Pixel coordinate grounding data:
━━━━━━

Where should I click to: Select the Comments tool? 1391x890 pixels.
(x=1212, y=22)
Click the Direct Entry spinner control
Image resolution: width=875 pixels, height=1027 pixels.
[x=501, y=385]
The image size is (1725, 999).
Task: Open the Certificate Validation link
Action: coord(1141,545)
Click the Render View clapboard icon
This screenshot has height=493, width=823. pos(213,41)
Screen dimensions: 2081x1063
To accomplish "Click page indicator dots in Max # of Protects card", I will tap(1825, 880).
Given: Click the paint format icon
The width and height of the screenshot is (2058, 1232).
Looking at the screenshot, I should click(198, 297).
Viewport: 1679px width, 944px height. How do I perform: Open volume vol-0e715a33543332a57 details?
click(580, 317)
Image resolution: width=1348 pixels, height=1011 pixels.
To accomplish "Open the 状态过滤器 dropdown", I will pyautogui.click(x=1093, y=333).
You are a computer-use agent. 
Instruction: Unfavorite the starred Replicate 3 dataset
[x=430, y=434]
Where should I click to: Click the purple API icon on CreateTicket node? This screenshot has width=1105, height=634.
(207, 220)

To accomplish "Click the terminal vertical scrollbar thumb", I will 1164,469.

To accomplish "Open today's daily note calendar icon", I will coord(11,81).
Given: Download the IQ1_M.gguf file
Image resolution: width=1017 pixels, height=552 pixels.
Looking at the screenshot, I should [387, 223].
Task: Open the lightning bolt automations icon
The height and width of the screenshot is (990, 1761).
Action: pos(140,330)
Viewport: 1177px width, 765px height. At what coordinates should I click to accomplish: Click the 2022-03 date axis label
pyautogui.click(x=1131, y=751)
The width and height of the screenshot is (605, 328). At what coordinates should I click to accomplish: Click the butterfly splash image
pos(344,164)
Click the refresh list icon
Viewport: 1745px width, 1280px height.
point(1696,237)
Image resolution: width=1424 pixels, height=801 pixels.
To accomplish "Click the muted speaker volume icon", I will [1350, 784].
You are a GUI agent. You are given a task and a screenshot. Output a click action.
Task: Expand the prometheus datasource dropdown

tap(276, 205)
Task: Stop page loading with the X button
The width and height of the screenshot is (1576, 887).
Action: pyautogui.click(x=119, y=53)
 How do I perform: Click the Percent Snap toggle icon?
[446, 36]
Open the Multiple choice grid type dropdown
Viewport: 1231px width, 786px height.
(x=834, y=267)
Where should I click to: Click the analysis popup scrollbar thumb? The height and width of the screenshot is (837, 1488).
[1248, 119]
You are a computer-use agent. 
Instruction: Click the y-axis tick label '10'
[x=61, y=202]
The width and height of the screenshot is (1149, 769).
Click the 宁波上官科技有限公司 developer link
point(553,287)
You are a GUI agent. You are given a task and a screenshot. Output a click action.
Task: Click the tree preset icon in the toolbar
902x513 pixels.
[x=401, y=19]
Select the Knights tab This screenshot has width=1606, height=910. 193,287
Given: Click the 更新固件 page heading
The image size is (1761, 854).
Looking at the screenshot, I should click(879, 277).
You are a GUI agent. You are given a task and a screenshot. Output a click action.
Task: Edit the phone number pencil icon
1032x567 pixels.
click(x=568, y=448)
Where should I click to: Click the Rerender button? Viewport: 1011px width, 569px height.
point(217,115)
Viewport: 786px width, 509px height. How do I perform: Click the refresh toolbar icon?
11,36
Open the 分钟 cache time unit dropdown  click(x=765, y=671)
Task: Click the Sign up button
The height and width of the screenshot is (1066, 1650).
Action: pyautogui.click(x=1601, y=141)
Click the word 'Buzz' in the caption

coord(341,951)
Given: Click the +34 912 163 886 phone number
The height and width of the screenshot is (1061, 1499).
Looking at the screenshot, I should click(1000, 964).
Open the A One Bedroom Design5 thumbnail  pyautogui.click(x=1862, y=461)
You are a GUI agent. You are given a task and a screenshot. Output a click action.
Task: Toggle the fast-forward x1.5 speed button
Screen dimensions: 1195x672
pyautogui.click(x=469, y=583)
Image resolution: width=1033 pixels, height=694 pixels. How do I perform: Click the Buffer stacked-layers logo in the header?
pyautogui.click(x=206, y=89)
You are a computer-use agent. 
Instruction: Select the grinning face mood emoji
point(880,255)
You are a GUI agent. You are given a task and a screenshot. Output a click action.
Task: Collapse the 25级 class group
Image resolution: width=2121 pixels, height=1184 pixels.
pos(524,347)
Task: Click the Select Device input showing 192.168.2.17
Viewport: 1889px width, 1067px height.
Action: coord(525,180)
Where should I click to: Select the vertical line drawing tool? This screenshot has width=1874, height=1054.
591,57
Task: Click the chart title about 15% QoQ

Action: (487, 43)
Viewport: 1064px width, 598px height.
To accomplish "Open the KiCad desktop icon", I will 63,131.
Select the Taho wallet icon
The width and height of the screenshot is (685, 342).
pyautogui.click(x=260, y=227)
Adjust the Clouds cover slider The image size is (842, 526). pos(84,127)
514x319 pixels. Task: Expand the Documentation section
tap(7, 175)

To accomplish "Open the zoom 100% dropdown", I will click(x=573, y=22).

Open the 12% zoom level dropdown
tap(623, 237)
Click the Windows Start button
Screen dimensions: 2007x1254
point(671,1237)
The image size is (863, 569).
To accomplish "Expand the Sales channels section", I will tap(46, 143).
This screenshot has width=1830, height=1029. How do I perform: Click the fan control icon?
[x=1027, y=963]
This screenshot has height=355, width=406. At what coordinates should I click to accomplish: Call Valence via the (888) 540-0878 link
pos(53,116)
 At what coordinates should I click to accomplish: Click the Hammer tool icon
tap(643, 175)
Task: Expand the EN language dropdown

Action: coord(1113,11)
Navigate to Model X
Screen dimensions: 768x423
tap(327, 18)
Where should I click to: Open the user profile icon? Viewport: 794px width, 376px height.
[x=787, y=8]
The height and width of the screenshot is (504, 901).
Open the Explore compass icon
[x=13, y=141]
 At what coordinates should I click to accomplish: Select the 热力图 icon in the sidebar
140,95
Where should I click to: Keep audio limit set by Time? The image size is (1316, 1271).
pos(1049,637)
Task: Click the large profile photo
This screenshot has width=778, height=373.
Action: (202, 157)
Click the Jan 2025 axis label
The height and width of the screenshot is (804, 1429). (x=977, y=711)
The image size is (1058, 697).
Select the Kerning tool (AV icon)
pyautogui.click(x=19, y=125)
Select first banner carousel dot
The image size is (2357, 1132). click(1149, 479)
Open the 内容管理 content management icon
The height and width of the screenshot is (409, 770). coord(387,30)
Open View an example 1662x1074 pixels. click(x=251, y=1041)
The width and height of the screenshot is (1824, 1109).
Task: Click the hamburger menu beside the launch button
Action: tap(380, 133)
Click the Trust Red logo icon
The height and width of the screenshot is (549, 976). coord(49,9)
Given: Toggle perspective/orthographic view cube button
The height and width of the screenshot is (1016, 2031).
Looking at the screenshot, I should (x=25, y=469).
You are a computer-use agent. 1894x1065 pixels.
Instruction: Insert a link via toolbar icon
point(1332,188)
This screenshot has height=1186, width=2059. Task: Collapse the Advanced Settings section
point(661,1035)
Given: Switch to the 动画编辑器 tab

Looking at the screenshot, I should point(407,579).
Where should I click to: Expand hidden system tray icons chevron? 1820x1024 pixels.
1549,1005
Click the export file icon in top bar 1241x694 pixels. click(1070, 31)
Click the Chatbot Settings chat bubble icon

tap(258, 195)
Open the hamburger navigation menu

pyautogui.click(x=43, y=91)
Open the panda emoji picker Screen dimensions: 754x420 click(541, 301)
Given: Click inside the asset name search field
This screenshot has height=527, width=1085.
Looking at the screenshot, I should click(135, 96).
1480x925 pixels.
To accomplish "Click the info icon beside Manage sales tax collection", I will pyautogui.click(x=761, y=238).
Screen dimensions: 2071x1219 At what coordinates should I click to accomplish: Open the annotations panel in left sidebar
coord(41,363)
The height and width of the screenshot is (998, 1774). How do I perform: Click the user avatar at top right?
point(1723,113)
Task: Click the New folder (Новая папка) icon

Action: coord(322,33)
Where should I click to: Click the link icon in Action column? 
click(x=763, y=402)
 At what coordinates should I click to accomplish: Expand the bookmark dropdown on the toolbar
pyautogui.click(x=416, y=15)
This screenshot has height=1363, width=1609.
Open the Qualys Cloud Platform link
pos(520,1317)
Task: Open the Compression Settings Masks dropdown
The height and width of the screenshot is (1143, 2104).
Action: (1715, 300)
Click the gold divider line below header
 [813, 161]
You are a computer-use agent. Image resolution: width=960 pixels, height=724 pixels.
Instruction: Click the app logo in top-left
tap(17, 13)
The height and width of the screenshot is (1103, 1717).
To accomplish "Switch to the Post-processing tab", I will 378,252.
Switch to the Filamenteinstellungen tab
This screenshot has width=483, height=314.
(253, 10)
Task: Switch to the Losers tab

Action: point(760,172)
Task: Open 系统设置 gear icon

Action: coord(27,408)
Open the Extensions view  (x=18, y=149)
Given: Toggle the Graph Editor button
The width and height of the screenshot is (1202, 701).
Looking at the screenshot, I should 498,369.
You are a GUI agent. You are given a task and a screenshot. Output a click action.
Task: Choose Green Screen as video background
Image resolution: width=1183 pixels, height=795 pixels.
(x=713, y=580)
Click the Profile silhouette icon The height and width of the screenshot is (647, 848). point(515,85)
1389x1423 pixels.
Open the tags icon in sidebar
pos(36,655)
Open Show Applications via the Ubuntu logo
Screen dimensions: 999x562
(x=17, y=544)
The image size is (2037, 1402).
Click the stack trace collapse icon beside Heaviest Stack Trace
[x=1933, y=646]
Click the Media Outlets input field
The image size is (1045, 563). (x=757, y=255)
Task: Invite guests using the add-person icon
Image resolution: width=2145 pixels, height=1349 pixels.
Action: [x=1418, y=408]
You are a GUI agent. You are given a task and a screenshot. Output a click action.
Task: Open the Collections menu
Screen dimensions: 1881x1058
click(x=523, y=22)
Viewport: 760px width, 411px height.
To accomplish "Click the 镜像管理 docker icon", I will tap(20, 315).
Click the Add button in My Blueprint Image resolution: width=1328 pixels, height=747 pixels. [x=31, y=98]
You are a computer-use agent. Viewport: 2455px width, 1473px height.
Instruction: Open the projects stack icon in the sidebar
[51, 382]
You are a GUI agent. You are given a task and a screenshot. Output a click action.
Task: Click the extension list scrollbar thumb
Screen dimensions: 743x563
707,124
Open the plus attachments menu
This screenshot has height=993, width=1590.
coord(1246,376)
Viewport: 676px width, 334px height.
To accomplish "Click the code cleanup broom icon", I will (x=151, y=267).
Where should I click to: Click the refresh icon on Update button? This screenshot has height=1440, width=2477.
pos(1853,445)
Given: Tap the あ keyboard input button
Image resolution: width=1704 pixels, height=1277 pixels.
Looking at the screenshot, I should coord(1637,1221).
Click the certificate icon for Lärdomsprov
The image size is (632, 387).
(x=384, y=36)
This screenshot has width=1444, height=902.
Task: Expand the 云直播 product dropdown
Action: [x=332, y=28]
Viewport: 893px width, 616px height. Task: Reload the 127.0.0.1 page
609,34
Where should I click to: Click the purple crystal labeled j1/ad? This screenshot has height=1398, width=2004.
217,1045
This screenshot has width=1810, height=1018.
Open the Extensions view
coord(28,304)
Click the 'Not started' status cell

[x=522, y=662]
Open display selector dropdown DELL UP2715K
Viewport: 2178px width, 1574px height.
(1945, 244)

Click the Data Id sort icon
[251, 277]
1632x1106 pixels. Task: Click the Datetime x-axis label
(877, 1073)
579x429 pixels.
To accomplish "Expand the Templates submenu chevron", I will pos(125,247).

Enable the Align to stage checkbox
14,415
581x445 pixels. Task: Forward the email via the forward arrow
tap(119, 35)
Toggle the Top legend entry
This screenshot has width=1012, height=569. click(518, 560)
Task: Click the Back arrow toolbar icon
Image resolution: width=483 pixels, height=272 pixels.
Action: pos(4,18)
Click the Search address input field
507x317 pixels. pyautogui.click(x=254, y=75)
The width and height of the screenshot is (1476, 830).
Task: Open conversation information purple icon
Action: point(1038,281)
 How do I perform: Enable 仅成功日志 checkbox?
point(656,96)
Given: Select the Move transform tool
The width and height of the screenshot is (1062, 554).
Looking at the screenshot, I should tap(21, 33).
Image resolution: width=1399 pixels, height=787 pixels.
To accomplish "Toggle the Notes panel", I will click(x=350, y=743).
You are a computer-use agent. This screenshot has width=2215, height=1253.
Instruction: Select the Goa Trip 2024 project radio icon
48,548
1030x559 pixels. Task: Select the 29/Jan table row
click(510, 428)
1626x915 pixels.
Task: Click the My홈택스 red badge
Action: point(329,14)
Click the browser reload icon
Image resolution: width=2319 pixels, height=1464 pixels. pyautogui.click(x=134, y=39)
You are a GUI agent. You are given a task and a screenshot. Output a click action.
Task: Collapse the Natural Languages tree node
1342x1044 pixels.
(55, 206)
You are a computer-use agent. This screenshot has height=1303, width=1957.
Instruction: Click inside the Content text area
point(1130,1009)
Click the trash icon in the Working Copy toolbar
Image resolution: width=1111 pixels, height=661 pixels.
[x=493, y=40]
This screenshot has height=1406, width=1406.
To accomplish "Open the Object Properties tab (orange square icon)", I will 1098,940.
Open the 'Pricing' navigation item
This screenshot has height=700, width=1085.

━━━━━━

In the entries above, count each line holding "phone" and report the total and nothing more.

Solution to the problem: 2